::: Data provided

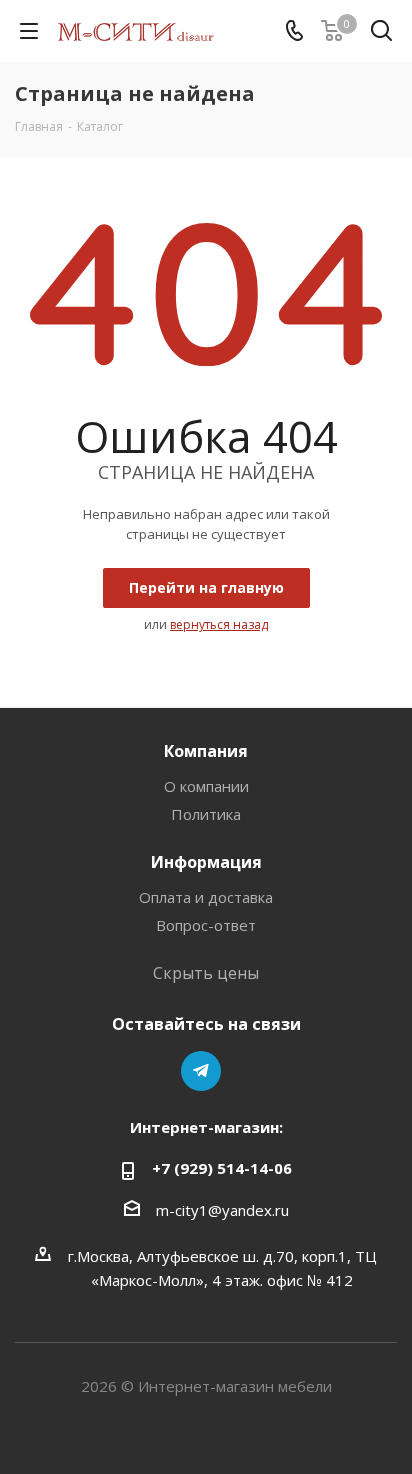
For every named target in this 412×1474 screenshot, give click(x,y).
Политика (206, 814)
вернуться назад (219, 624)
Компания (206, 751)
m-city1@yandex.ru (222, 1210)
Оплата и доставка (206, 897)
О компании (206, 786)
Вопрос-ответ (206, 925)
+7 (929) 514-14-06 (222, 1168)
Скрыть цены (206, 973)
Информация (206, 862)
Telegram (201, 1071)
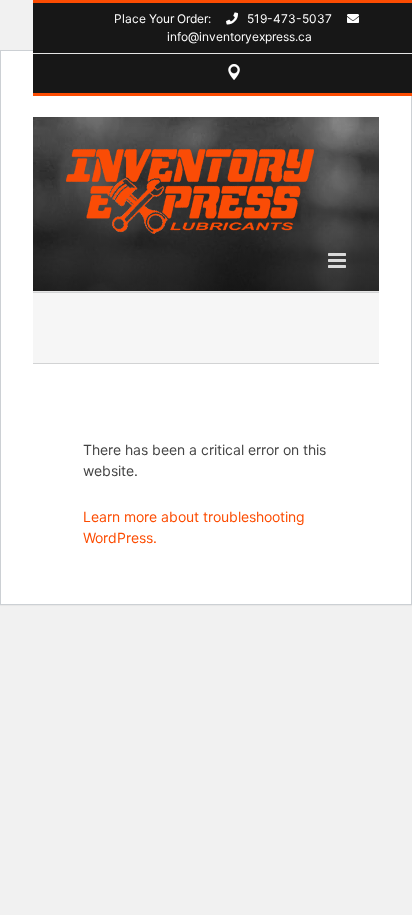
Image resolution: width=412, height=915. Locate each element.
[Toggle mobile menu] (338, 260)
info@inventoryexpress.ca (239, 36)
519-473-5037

::::::

■ Work item
Give again, please, precisely the lines that begin the records and run through the line with "514-14-06 (222, 1168)" in it, keeping both end lines and dropping any pictures.

■ Output for this task
For every named target in this 412×1474 screenshot, give click(x,y).
Политика (206, 814)
вернуться назад (219, 624)
Компания (206, 751)
m-city1@yandex.ru (222, 1210)
Оплата и доставка (206, 897)
О компании (206, 786)
Вопрос-ответ (206, 925)
+7 (929) 514-14-06 (222, 1168)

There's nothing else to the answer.